'Game-changing' results herald new process for Lance

30 October 2017

Peninsula Energy has started the process to amend the licence and permits for its Lance in-situ leach (ISL) uranium project in Wyoming, after laboratory tests showed that using an acidic rather than alkaline mining solution could potentially transform the project's operating performance and costs.

Tests using mildly acidic solutions have shown greatly increased recovery, with solution grades of 295 mg per litre U3O8. This isĀ over 10 times higher than the 22 mg per litre achieved in actual alkaline operations. Transforming to a so-called "low pH recovery system" could also position the company to respond rapidly when uranium markets improve, Peninsula said. Based on its studies, the company has concluded that the project's performance under the current alkaline lixiviant process is unlikely to achieve the production rates and unit costs needed for sustainable long-term commercial success "at anything other than substantially increased uranium prices", it said.

The success of the acidic, as opposed to alkaline, lixiviant is due to several key variations between the Lance trend mineral deposit and other roll-front type deposits in Wyoming's Powder River Basin. Unlike other Wyoming deposits, Lance's mineralisation is set in Cretaceous, rather than Tertiary-aged sediments. This is similar to the majority of uranium deposits mined in Kazakhstan, where lower pH leach solutions are used to recover the mineral.

Regulatory approval

Peninsula said it has begun the process to amend the project's permits and licences to enable the new process to be used. It said it has held "positive initial discussions" with the relevant regulatory bodies regarding a change from an alkaline-based mining solution to a low pH solution, and holds a "reasonable expectation" that amendments to existing operating permits and licences could be granted within the next 18-24 months. Although no operating ISL operations within the USA currently use low pH solutions, such solutions have been authorised for use in the country for copper extraction projects and have previously been used in uranium ISL trials and commercial operations in Wyoming.
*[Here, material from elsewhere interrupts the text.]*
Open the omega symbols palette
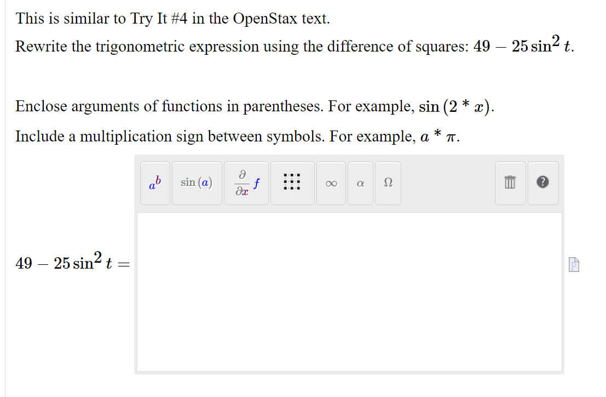The width and height of the screenshot is (606, 397). coord(388,183)
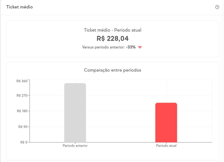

The laboratory studies also indicate that the quality of affected groundwater can be successfully returned to pre-operational conditions after the use of lower pH solutions, consistent with the project's current regulatory requirements.

The transformation is not expected to require substantial changes to the current processing plant or other infrastructure, with only minor modifications needed for the transition to low pH operations, the company said. In the meantime, operations will continue at the project using the alkaline solution.

Peninsula Managing Director and CEO Wayne Heili described the development as a "game-changing process development" that could place Lance "side by side" with world-leading uranium ISL production facilities from a performance and cost perspective.

Operations commenced at Lance's Ross Permit Area in December 2015. Perth, Western Australia-based Peninsula made its first delivery of uranium under its wholly-owned subsidiary Strata Energy Inc's 2011 sale and purchase agreement with an unnamed US utility in January 2016. Lance produced 34,500 pounds U3O8 (13.3 tU) during the third quarter of 2017, results the company said represented consistent improvement over recent quarters but which still remain below internal target levels.